Ok niðr sævar knátti svelgja byrði vilja Vísburs, þás verjendr setrs ǫttu meinþjóf markar á fǫður sinn. Ok glymjandi garmr glóða beit allvald í arinkjóli.

And the kinsman of the sea [FIRE] swallowed the ship of the will [BREAST] of Vísburr when the defenders of the seat [RULERS] incited the harmful thief of the forest [FIRE] against their father. And the roaring dog of embers [fire] bit the sovereign within the hearth-ship [HOUSE].

notes

[2] byrði vilja ‘the ship of the will [BREAST]’: This kenning is based on the idea that feelings and will-power reside in the breast, cf. Meissner 134-8. Both the ms. variants, (a) byrði ‘ship’ (Kringla group) and (b) byrgi ‘rampart’ (Jöfraskinna group), allow for satisfactory breast-kennings. (a) Byrði vilja ‘the ship of the will’: Byrði is listed among the ship-heiti (Þul Skipa 9/1III and Note) and in a Norwegian legal text (Fritzner: byrði). It derives from borð ‘planking’ and likely refers to the side of a ship (LP, Fritzner: byrði). Terms for ‘ship’ are attested several times as the base-word of a breast-kenning (Meissner 137). (b) Byrgi vilja ‘rampart of the will’: Also well attested as a base-word in kennings is ON borg ‘fortress’ (Meissner 137), including borg vilja ‘fortress of the will’ (SnSt Ht 51/5III). Byrgi, however, is not synonymous with borg.
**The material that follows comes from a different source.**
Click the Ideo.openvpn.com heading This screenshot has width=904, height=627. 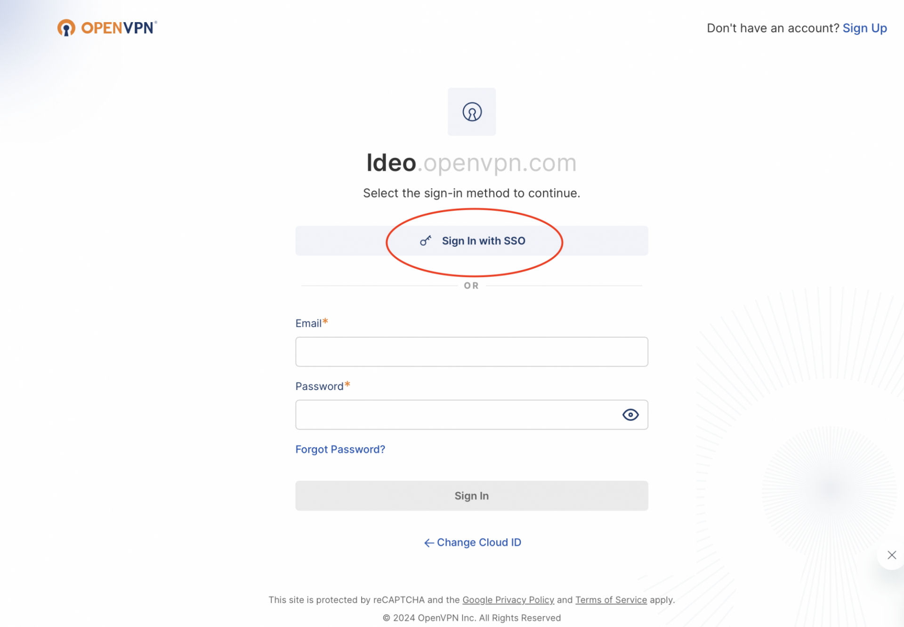coord(472,163)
The word is rare, and it appears from the examples given in Fritzner: byrgi that it might have meant ‘rampart’; it appears in skaldic poetry only here and in Eskál Vell 4/3 byrgi bǫðvar ‘rampart of battle [SHIELD]’. Byrði ‘ship’ is preferred in this edn since it is the reading of the main ms. and since the kenning pattern ‘ship of the will’ is attested as early as the C10th and normally refers to the physical breast, whereas borg ‘fortress’ is not attested in such kennings until the C13th-14th and refers predominantly to the breast in the metaphorical sense of ‘soul’ or ‘inner self’.